D「まぁ、それもいずれの話ですし今考えたり話し合っても仕方がないでしょう?
あと、また着いてますよ」
虎「んぅ…?」
近づく手にギュッと身構え、目を瞑る虎丸。
口の端に着いた赤い欠片を指で掬い取ると、ガリッと音を立てて噛み砕く。
虎「あ゛っ!!またそれやるー!!ばっちいって言ったじゃん!バカ雛鳥!!!」
べーとおちょくるように舌を出し、追いかけて来る虎丸をぐんぐん引き離していく。
D「雛鳥とは…僕が雛鳥なら虎丸は子猫ですね?
虎とはよく言ったものです。ただの小さな白と黒の子猫じゃないですか。」
虎「子猫って言うな子猫って!!!立派な毛並み揃ったかっこいいオトナの白虎だわ!!!」
鋭い犬歯を剥き出しにして、走り去るDinosebを威嚇しながらも後を追いかけて行く。

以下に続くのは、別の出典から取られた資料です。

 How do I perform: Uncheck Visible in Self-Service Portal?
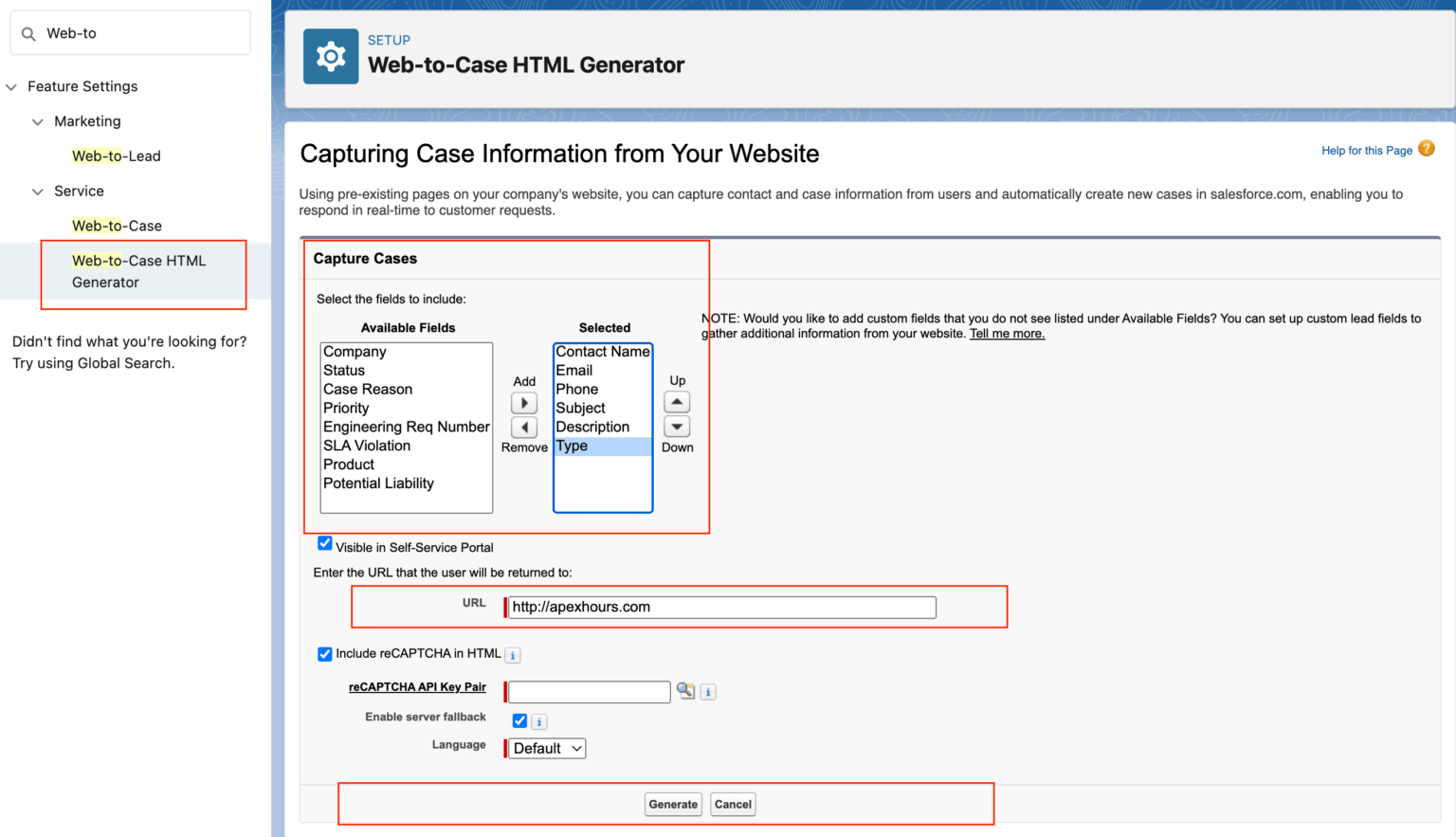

D「ほ〜らほら、そういうところがお子様なんですよ。すーぐ頭に血が上る〜。」
余計に血が上った彼女は、手提げを地面にそっと置くと全速力で追いかけて来る。
虎「だ〜れ〜が〜お子様ですって〜??!」
「俺にとっちゃそれは地雷だぞバカ雛鳥!」と高く跳躍するとDinoseb目掛けて落下して行った。
ドサッと言うと音ともに体に掛かる人1人分の重みと頬を抓られる感覚。
一瞬本気を出した虎丸に油断していたDinosebはあっけなく捕まってしまったのだ。
虎「ほら、もう1回「お子様」言ってみろよ雛鳥〜?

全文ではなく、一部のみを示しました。